> [Assigned task]
Would you retype each of the records exactly as shown?

======== Record set ========

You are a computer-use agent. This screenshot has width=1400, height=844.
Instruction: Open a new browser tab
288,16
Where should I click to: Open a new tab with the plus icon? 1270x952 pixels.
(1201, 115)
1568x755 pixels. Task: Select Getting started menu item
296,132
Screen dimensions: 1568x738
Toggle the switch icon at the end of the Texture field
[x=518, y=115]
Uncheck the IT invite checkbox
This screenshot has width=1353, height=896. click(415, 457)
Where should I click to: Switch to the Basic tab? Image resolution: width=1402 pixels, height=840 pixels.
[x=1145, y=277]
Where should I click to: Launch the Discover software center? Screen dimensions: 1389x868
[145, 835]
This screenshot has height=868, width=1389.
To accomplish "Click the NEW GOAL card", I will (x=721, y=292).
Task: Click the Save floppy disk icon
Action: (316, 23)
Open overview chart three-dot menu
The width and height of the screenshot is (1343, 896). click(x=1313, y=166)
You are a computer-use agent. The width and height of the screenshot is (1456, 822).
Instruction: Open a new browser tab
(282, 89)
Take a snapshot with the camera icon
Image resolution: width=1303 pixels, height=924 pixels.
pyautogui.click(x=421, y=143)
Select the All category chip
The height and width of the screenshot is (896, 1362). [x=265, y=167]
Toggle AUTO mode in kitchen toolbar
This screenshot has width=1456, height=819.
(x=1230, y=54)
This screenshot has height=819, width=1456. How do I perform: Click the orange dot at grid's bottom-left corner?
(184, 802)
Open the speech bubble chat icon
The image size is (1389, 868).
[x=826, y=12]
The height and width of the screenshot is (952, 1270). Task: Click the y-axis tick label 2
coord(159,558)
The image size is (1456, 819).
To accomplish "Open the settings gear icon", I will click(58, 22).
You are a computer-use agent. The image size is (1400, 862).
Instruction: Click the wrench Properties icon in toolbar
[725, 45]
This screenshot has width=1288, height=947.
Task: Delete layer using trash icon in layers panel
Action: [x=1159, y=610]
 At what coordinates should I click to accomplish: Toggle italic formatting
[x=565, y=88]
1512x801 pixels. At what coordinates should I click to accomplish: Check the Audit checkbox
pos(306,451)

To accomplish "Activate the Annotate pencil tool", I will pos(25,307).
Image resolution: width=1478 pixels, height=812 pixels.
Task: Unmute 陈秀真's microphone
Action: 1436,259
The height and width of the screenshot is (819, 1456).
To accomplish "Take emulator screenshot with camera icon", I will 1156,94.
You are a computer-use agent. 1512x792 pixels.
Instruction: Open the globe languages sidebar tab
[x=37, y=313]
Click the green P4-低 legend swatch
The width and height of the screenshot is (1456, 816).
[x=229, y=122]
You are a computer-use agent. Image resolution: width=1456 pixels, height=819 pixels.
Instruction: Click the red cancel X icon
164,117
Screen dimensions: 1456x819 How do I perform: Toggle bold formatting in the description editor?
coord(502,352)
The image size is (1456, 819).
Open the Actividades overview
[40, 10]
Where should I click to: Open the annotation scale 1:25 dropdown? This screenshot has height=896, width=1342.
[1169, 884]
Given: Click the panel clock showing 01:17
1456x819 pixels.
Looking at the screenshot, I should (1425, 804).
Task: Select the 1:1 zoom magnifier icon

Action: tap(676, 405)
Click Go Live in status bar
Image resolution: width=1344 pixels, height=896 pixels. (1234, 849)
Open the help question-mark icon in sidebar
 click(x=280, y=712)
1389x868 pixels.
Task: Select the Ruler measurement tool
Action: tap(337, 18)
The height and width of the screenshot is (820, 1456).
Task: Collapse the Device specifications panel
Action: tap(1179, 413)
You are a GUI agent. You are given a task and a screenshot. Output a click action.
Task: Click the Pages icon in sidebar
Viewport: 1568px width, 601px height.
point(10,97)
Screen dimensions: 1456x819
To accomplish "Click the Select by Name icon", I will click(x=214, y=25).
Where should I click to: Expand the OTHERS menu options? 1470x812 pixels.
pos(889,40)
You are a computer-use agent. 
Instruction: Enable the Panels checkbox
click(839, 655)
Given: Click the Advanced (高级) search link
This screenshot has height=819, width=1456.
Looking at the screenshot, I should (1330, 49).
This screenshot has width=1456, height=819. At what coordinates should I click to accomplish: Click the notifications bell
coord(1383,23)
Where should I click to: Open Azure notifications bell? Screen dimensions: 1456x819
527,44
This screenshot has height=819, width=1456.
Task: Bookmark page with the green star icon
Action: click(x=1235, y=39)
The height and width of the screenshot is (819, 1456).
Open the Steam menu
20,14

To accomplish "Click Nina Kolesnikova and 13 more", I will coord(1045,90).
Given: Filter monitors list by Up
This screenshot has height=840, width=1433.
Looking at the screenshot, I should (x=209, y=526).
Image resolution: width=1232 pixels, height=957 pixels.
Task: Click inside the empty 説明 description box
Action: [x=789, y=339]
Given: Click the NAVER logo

========

> [Task solution]
You are a computer-use agent. This screenshot has width=1400, height=844.
Instruction: Open a new browser tab
288,16
Where should I click to: Open a new tab with the plus icon? 1270x952 pixels.
(1201, 115)
1568x755 pixels. Task: Select Getting started menu item
296,132
Screen dimensions: 1568x738
Toggle the switch icon at the end of the Texture field
[x=518, y=115]
Uncheck the IT invite checkbox
This screenshot has width=1353, height=896. click(415, 457)
Where should I click to: Switch to the Basic tab? Image resolution: width=1402 pixels, height=840 pixels.
[x=1145, y=277]
Where should I click to: Launch the Discover software center? Screen dimensions: 1389x868
[145, 835]
This screenshot has height=868, width=1389.
To accomplish "Click the NEW GOAL card", I will (x=721, y=292).
Task: Click the Save floppy disk icon
Action: (316, 23)
Open overview chart three-dot menu
The width and height of the screenshot is (1343, 896). click(x=1313, y=166)
You are a computer-use agent. The width and height of the screenshot is (1456, 822).
Instruction: Open a new browser tab
(282, 89)
Take a snapshot with the camera icon
Image resolution: width=1303 pixels, height=924 pixels.
pyautogui.click(x=421, y=143)
Select the All category chip
The height and width of the screenshot is (896, 1362). [x=265, y=167]
Toggle AUTO mode in kitchen toolbar
This screenshot has width=1456, height=819.
(x=1230, y=54)
This screenshot has height=819, width=1456. How do I perform: Click the orange dot at grid's bottom-left corner?
(184, 802)
Open the speech bubble chat icon
The image size is (1389, 868).
[x=826, y=12]
The height and width of the screenshot is (952, 1270). Task: Click the y-axis tick label 2
coord(159,558)
The image size is (1456, 819).
To accomplish "Open the settings gear icon", I will click(58, 22).
You are a computer-use agent. The image size is (1400, 862).
Instruction: Click the wrench Properties icon in toolbar
[725, 45]
This screenshot has width=1288, height=947.
Task: Delete layer using trash icon in layers panel
Action: [x=1159, y=610]
 At what coordinates should I click to accomplish: Toggle italic formatting
[x=565, y=88]
1512x801 pixels. At what coordinates should I click to accomplish: Check the Audit checkbox
pos(306,451)

To accomplish "Activate the Annotate pencil tool", I will pos(25,307).
Image resolution: width=1478 pixels, height=812 pixels.
Task: Unmute 陈秀真's microphone
Action: 1436,259
The height and width of the screenshot is (819, 1456).
To accomplish "Take emulator screenshot with camera icon", I will 1156,94.
You are a computer-use agent. 1512x792 pixels.
Instruction: Open the globe languages sidebar tab
[x=37, y=313]
Click the green P4-低 legend swatch
The width and height of the screenshot is (1456, 816).
[x=229, y=122]
You are a computer-use agent. Image resolution: width=1456 pixels, height=819 pixels.
Instruction: Click the red cancel X icon
164,117
Screen dimensions: 1456x819 How do I perform: Toggle bold formatting in the description editor?
coord(502,352)
The image size is (1456, 819).
Open the Actividades overview
[40, 10]
Where should I click to: Open the annotation scale 1:25 dropdown? This screenshot has height=896, width=1342.
[1169, 884]
Given: Click the panel clock showing 01:17
1456x819 pixels.
Looking at the screenshot, I should (1425, 804).
Task: Select the 1:1 zoom magnifier icon

Action: tap(676, 405)
Click Go Live in status bar
Image resolution: width=1344 pixels, height=896 pixels. (1234, 849)
Open the help question-mark icon in sidebar
 click(x=280, y=712)
1389x868 pixels.
Task: Select the Ruler measurement tool
Action: tap(337, 18)
The height and width of the screenshot is (820, 1456).
Task: Collapse the Device specifications panel
Action: tap(1179, 413)
You are a GUI agent. You are given a task and a screenshot. Output a click action.
Task: Click the Pages icon in sidebar
Viewport: 1568px width, 601px height.
point(10,97)
Screen dimensions: 1456x819
To accomplish "Click the Select by Name icon", I will click(x=214, y=25).
Where should I click to: Expand the OTHERS menu options? 1470x812 pixels.
pos(889,40)
You are a computer-use agent. 
Instruction: Enable the Panels checkbox
click(839, 655)
Given: Click the Advanced (高级) search link
This screenshot has height=819, width=1456.
Looking at the screenshot, I should (1330, 49).
This screenshot has width=1456, height=819. At what coordinates should I click to accomplish: Click the notifications bell
coord(1383,23)
Where should I click to: Open Azure notifications bell? Screen dimensions: 1456x819
527,44
This screenshot has height=819, width=1456.
Task: Bookmark page with the green star icon
Action: click(x=1235, y=39)
The height and width of the screenshot is (819, 1456).
Open the Steam menu
20,14

To accomplish "Click Nina Kolesnikova and 13 more", I will coord(1045,90).
Given: Filter monitors list by Up
This screenshot has height=840, width=1433.
Looking at the screenshot, I should (x=209, y=526).
Image resolution: width=1232 pixels, height=957 pixels.
Task: Click inside the empty 説明 description box
Action: [x=789, y=339]
Given: Click the NAVER logo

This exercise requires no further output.